What do you do when you get stuck? For most developers, one of the first point of call will be to google. And often when you search a programming related problem, one of the resources google will point you to for solutions is Stack Overflow.

Stack Overflow is a place where programmers answer questions posed by other programmers. I think it wouldn’t be far-fetch to say that almost every developer with at least a couple of months experience has used stack overflow before.

Next time you’re stuck, remember Stack Overflow. There’s likely a solution waiting for you.


If you are learning to code, or currently searching for a developer job, then at some point you would have to go through the interview phase. A good way to become better or prepare well for your interviews is to practice. That is where PRAMP comes in.

PRAMP is a website that pairs you with other developers.
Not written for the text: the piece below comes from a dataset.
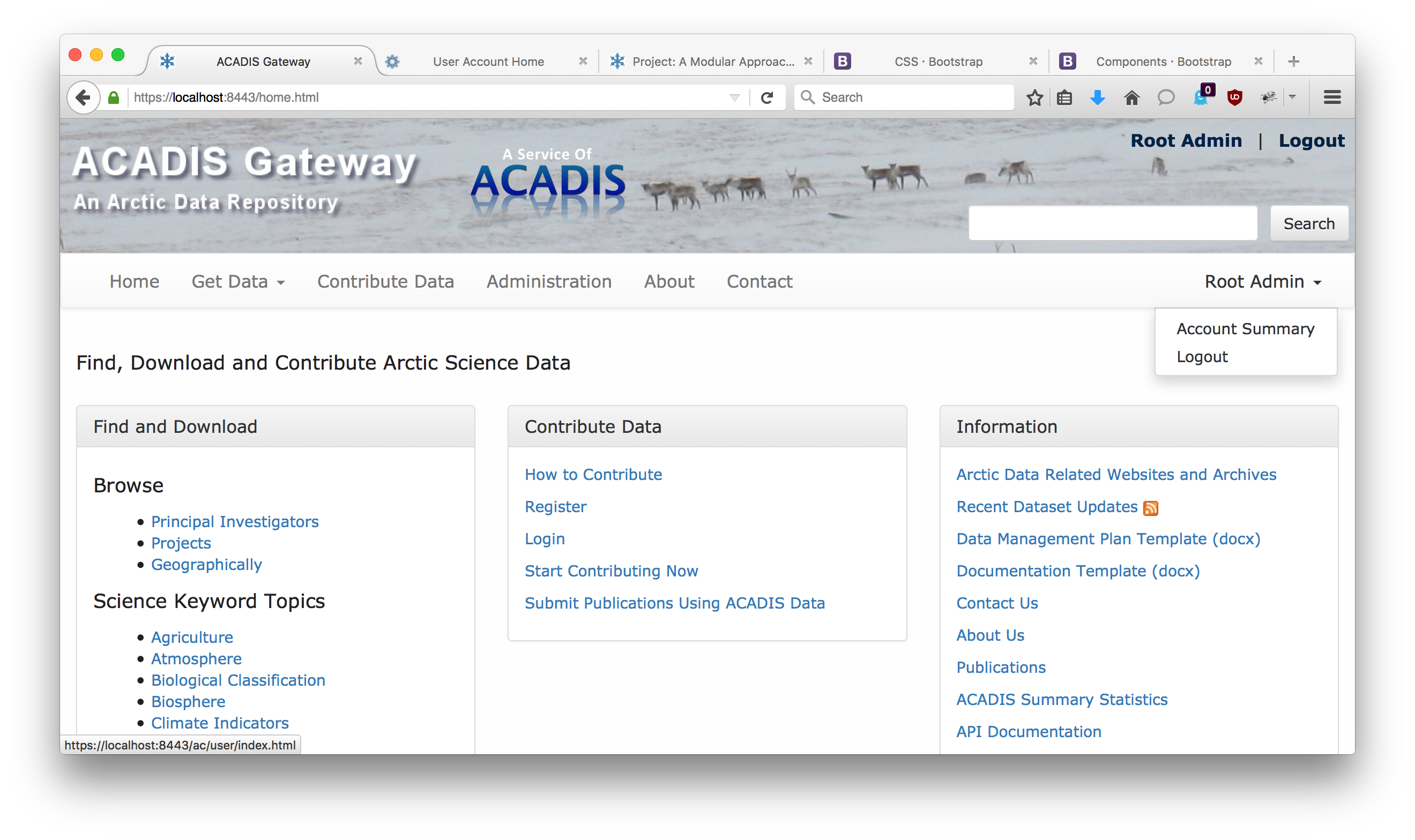Open new tab with plus button
The height and width of the screenshot is (840, 1415).
point(1293,61)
You take turns as a pair to act as interviewer and interviewee. PRAMP provides the questions that you would use for the mock interviews - technical and behavioral.
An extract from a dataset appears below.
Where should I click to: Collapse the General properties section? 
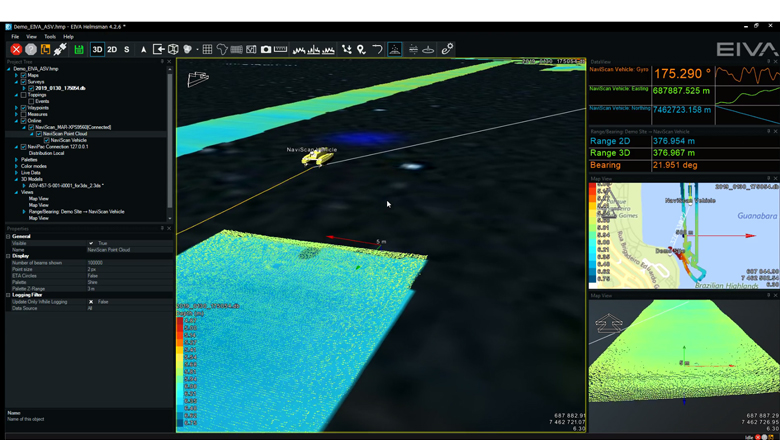(x=8, y=236)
If you have no one to practice mock interviews with, PRAMP is the place to be. They have an option that allows you to do the mock interview with people you know - friends, coding buddies.
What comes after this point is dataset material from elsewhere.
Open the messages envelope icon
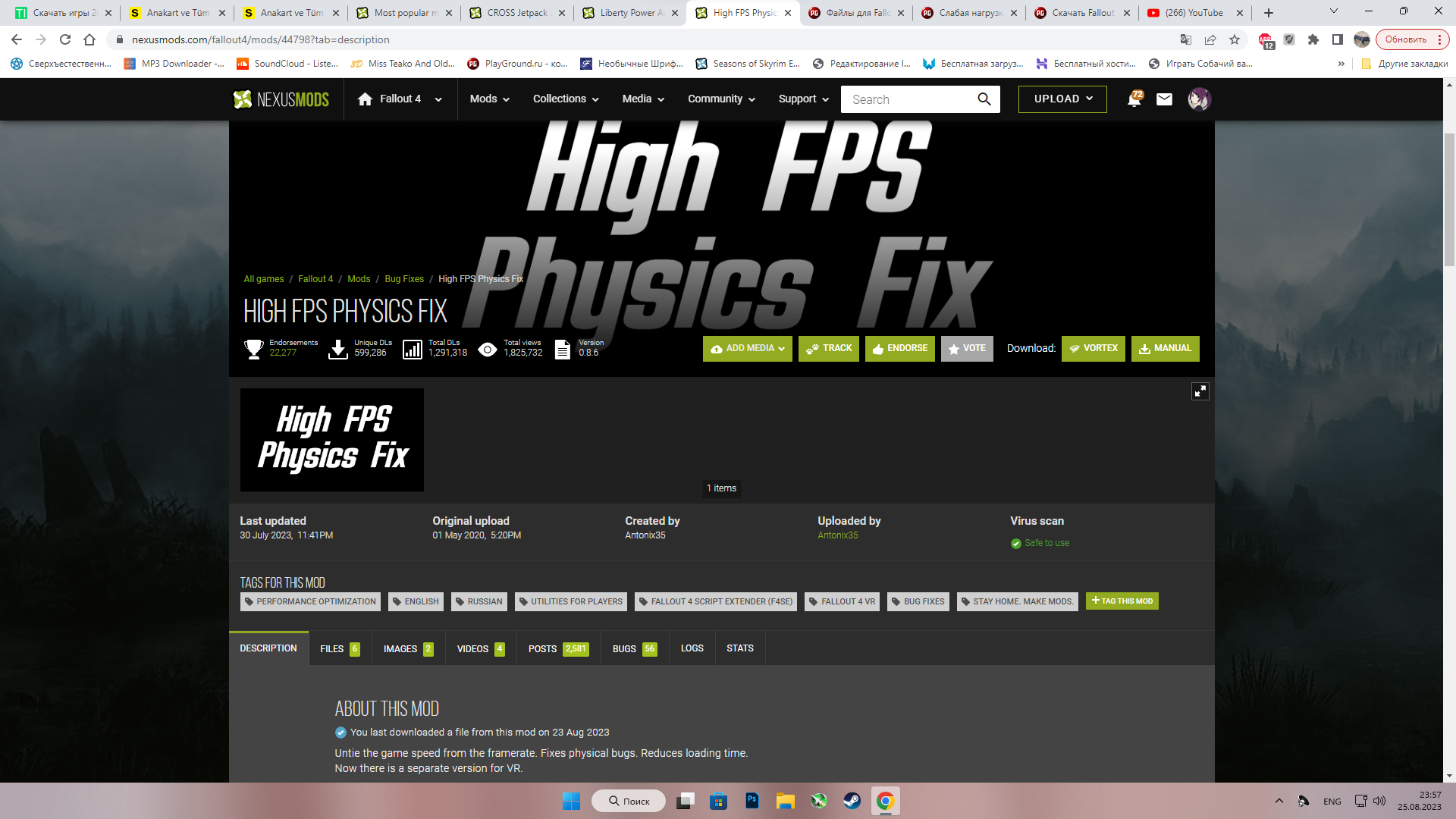Viewport: 1456px width, 819px height. (x=1164, y=99)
8️⃣ Building An Effective Dev Portfolio

This free e-book by Josh Comeau shows you the ropes of building a dev portfolio that is appealing to both recruiters and other developers. If you’re yet to land your first job as a developer, at some point it would be useful for you to have a personal website or portfolio. A place where you have some of your projects on display.

One cool thing about the book is that its a short one (70 pages). You can read it in one weekend.

9️⃣ MDN Docs

The MDN Docs has been “documenting web technologies including CSS, HTML and JavaScript, since 2005.” Personally, I use this website as a reference source. When I need to look up more information about a particular topic, its one of the first places I go to.

There’s an IDE on the website that you can use to write and run example code. This is useful because as you read the documentation, your can practice or play around with the code to get a better understanding of the topic you’re reading about. This is one of those websites you should bookmark and visit often.

🔟 W3Schools

W3Schools has been around since 1998. It is one of the oldest and largest online resources for learning to code. Their catalogue covers lessons on almost all aspects of web development you could think of. You can choose to use it as your main source of learning. Or as a reference source.

One cool feature about W3Schools is the Try It Yourself feature which can be used to experiment with code, “to see what works and what does not, before implementing it.”


Of course, this list is by no means exhaustive. There are other great resources available online. I have shared these ten for three main reasons.

  • These are resources I use regularly. And I've found them to be useful.
  • These resources are beginner friendly.
  • They are all available for free.

Check them out. I hope you benefit from them as I have.